The only twin lens reflex camera that uses instant film is Instantflex TL70 manufactured by MiNT Camera which is compatible with Fuji instax mini film (film size 54 mm × 86 mm, picture size 46 mm × 62 mm) . It is the world's first instant twin lens reflex camera.

===Subminiature format===
Gemflex is a subminiature twin lens reflex camera made by Showa Optica Works (昭和光学精機) in occupied Japan in the 50s. Gemflex resembles the well known Rolleiflex 6×6 twin lens reflex, but much smaller in size.
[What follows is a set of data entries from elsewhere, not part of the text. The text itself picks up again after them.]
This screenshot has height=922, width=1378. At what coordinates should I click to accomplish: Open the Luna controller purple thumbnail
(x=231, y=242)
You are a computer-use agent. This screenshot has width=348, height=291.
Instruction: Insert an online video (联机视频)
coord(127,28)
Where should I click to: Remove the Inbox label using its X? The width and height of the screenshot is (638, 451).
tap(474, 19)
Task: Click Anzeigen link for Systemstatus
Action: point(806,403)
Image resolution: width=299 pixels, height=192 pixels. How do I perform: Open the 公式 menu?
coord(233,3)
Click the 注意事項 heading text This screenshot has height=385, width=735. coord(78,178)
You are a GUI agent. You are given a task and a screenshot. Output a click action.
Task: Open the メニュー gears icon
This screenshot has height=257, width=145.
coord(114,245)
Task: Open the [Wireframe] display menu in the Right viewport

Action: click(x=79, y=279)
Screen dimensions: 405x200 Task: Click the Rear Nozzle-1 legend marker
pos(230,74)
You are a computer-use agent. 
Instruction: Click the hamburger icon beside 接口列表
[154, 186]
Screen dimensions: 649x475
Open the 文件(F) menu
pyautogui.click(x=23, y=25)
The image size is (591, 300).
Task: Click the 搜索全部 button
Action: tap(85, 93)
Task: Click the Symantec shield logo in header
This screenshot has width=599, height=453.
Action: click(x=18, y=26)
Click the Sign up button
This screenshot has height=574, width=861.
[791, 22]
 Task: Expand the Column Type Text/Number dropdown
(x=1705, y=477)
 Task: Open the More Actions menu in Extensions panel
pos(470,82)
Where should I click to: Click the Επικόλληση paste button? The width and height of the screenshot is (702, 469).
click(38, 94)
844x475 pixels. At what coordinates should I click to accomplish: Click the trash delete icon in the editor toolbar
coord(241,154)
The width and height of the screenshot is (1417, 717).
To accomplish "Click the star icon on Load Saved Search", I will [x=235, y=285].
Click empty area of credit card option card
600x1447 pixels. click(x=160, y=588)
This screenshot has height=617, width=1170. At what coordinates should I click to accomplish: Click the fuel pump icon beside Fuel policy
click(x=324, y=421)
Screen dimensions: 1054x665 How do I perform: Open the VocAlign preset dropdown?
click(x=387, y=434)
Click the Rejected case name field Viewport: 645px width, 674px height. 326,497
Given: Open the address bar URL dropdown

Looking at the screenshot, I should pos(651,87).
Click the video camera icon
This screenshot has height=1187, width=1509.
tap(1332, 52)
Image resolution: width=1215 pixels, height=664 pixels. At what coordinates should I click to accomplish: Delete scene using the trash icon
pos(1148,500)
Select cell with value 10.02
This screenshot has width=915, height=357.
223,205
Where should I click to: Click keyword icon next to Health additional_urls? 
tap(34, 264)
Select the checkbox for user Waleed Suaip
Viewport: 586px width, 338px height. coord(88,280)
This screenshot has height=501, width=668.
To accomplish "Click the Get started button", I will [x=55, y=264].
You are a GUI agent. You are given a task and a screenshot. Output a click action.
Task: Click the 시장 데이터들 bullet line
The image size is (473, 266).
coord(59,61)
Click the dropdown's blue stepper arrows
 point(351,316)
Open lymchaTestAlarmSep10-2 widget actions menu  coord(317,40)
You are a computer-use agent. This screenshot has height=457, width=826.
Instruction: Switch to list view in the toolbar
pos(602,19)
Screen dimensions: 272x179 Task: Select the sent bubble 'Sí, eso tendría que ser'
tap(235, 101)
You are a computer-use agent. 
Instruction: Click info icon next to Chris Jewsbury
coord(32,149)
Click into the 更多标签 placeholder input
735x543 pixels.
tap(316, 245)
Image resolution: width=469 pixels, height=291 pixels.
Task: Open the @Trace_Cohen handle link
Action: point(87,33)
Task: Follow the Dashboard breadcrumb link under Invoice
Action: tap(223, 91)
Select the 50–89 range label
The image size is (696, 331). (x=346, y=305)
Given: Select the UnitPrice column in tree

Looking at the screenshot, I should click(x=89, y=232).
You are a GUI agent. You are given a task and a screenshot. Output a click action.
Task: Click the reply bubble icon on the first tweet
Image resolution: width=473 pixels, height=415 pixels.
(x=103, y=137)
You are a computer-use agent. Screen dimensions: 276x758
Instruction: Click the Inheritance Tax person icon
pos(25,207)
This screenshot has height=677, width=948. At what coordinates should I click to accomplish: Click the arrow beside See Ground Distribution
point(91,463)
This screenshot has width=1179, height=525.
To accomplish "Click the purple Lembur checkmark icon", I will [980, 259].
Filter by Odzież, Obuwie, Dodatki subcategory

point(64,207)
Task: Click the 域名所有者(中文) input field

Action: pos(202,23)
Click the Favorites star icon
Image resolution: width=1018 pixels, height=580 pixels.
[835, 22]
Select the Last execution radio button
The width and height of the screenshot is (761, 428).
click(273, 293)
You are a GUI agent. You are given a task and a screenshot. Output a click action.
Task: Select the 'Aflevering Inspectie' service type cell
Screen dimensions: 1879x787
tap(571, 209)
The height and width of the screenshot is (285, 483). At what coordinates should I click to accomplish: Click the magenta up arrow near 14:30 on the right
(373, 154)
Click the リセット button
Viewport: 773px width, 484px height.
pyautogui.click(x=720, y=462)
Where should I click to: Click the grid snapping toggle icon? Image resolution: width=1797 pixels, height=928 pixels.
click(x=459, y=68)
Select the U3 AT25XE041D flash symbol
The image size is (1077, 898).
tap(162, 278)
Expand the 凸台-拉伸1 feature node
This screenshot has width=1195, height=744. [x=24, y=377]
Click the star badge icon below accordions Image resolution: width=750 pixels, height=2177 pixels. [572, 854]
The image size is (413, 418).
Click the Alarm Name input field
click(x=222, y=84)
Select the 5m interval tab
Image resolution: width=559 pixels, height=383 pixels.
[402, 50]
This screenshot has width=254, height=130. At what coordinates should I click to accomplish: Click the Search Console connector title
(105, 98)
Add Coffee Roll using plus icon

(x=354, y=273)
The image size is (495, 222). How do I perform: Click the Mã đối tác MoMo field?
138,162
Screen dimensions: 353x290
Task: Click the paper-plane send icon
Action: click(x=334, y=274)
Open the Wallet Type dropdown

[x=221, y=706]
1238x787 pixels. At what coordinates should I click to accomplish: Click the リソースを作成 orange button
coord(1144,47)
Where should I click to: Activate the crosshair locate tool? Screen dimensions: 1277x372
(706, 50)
The body of Gemflex is die cast from shatter proof metal.

The smallest photography TLR camera using 35 mm film is the Swiss-made Tessina, using perforated 35 mm film reloaded into special Tessina cassette, forming images of 14 mm × 21 mm.

Goerz Minicord twin lens reflex made 10 mm × 10 mm format on double perforated 16 mm film in metal cassette. 6 Element Goerz Helgor F2 lens, metal focal plane shutter B, 10, 25, 50, 100, and 400. Viewing lens uses pentaprism reflex optics for the viewing lens. Picture format 10 mm × 10 mm on double perforated 16 mm film.

Minox rebadged Sharan Rolleflex 2.8F classic retro TLR film camera, 1/3 scale 6x6 Rolleiflex TLR, using Minox cassette image size 8 mm × 11 mm, 15 mm F5.6 glass triplet lens, mechanical shutter 1/250 sec.

Japan made Gemflex, a twin lens reflex using 17.5 mm paper back roll film.

It has been argued that the medical gastroscopy camera, the Olympus Gastro Camera is technically the smallest TLR device.